The stuff about polls being wildly wrong has been greatly exaggerated lately, and people on the left have picked up on it in a way that does us no favours. It started out with mainstream journalists blaming the polls because they called things like Brexit and Trump wrong, when the real problem was that they had been reading the polling evidence in the light of what they considered common sense and conventional wisdom. Polls have been out a bit but not to anything like the degree that some people suggest. It would be far more useful for the left to emphasize that polls lately have been far more volatile than in the past (if you trusted the polls on Brexit a year out, you would have thought it was a foregone conclusion for Remain); it's not that they're wildly wrong about public opinion at the moment, but that doesn't mean it'll be the same in a year or two.
Another point is that when you get away from straightfoward questions about party preference etc., the way that questions are worded makes a big difference. All the questions about immigration, economic policy etc. need to be worded very carefully if they're not going to lead people one way or another. Take one issue of the last few days - if you asked people 'do you think Britain should retain the first-strike option as part of its nuclear deterrent against potential attack?', you'd probably get a very different answer than if you said 'do you think Britain should be willing to start a nuclear war?' (the second wording is a lot more neutral than the first, too).
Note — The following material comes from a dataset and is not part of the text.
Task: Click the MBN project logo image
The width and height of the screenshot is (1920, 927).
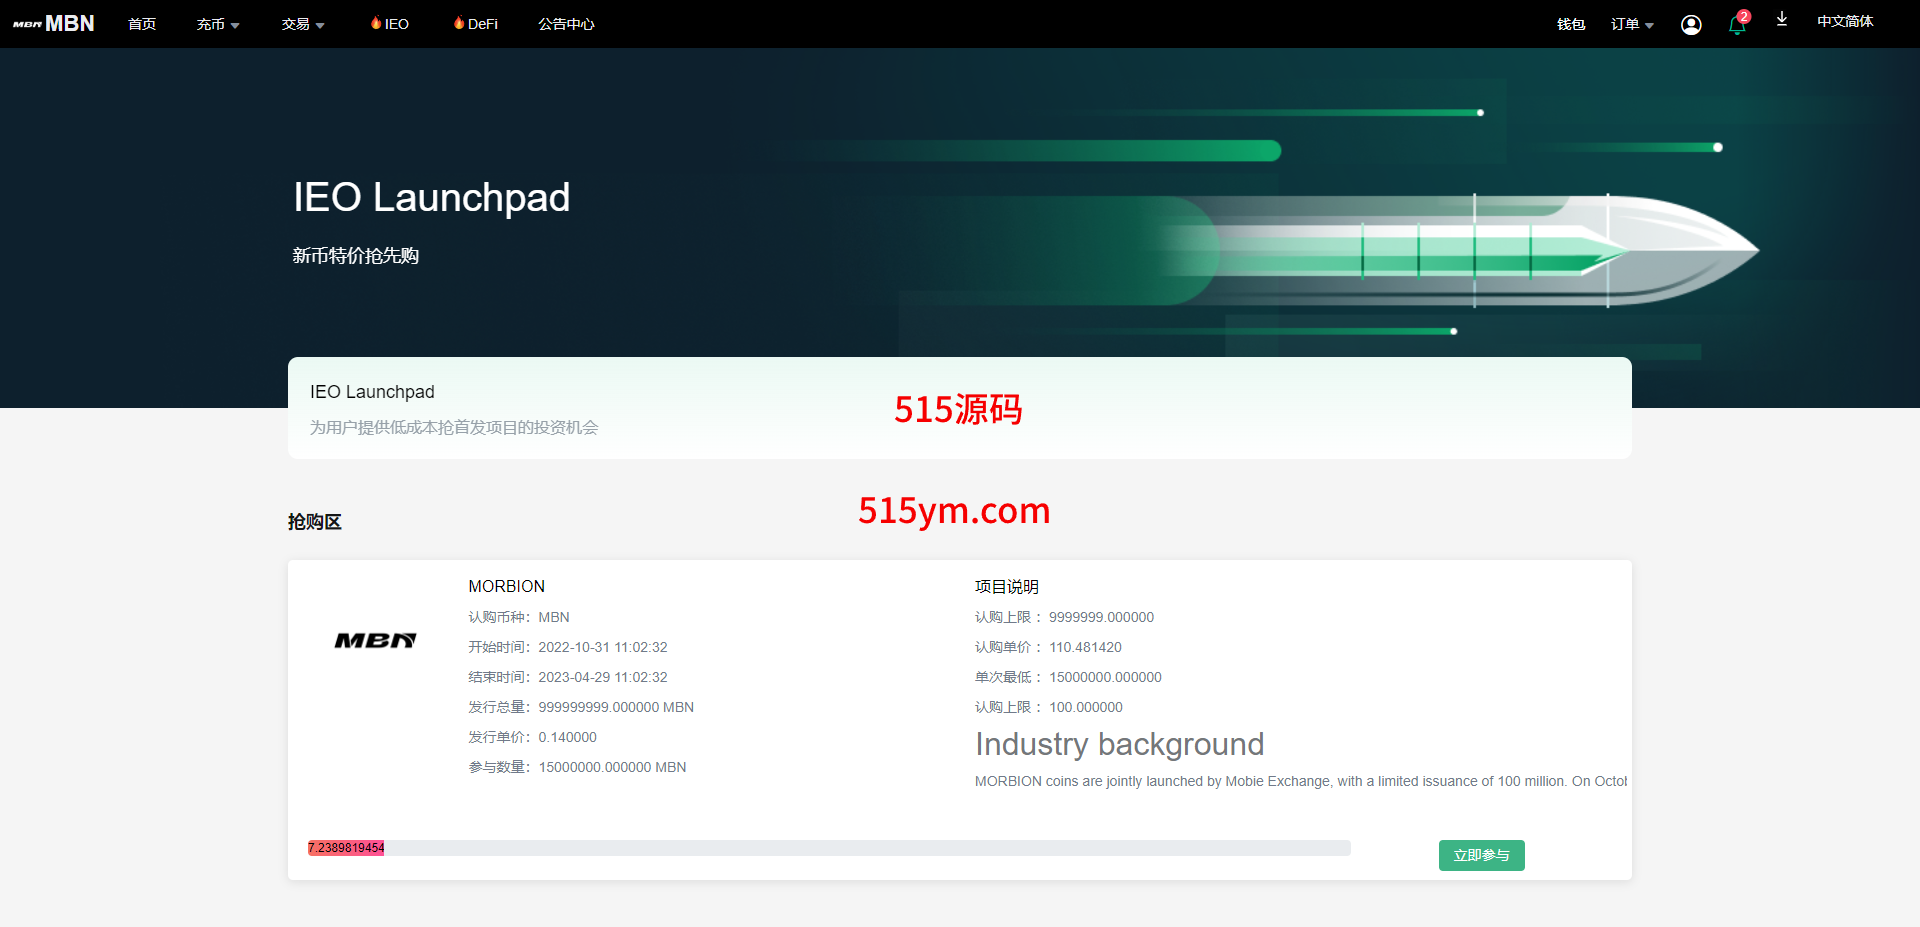Action: [x=375, y=641]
Focusing on this stuff is far more useful than talking as if the polls on party preference were totally unreliable.
The interesting unreported thing about the polling is that about 20% of 2015 GE Labour voters have become Don't knows/Will not vote…. which suggests that we need to get on the doorstep.
I think you've rather underplayed the impact of the changes in weightings that have occurred since 2015. In particular, 'likelihood to vote' which elevates the Tory % because they tend to be older and more consistent about voting (only 15% of over 65s say they will vote Labour). Again, this means LP getting on the doorstep to get out the younger voters.
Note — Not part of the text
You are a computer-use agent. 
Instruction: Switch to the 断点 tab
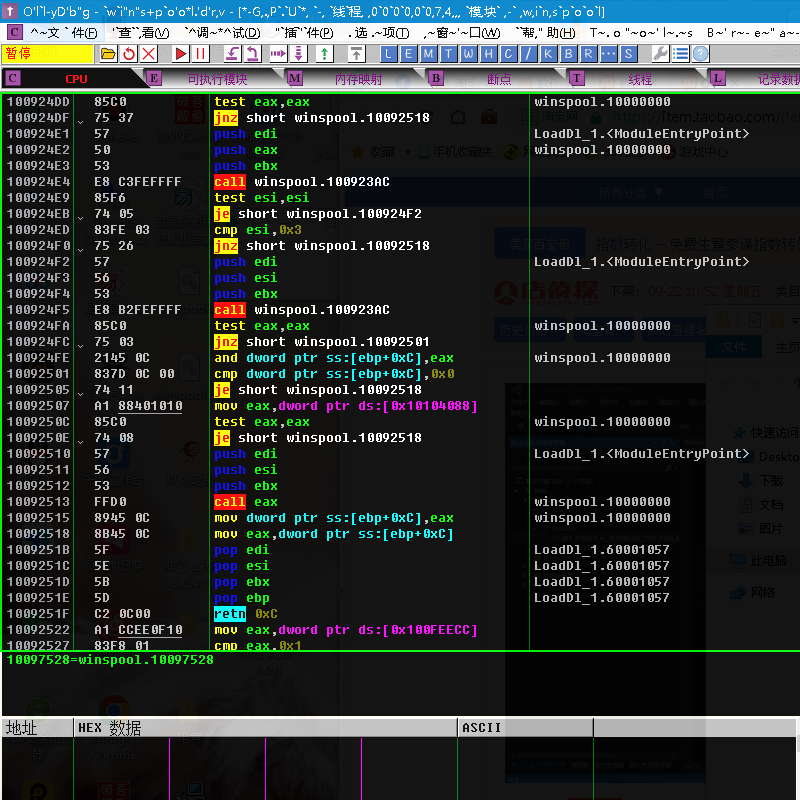pyautogui.click(x=498, y=79)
I have little doubt that there has been a significant swing to the Tories because of former Ukip voters turning blue but it's not clear whether the weightings (added since 2015) underestimate the Labour vote. On face value, LP may have lost 5% points from 2015 but up until last autumn, there had been little change for Labour since the GE.
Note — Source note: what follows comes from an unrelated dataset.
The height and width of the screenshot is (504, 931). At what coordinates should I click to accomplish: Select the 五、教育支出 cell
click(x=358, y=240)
It was also true that LP did significantly better (and the tories significantly worse) in last year's local elections than had been predicted by the polls. However, local elections have always been notoriously bad predictors of GE results.
I always wonder about the backgrounds of those who will answer pollster's questions - are people who hang up on them, or ignore requests to take part, inherently anti-establishment and therefore left-leaning in voting intent? Would such people be less likely to vote at all?
What statistical impact assessment has been factored into polls for the 'no response' pollee?
There is work out there that looks at these sorts of issues, but haven't got any to hand.
Generally pollsters make a great deal of effort to make their sample representative. For instance, if 10% of the population are from a BME background they will continue contacting people until that proportion of the sample is all full up.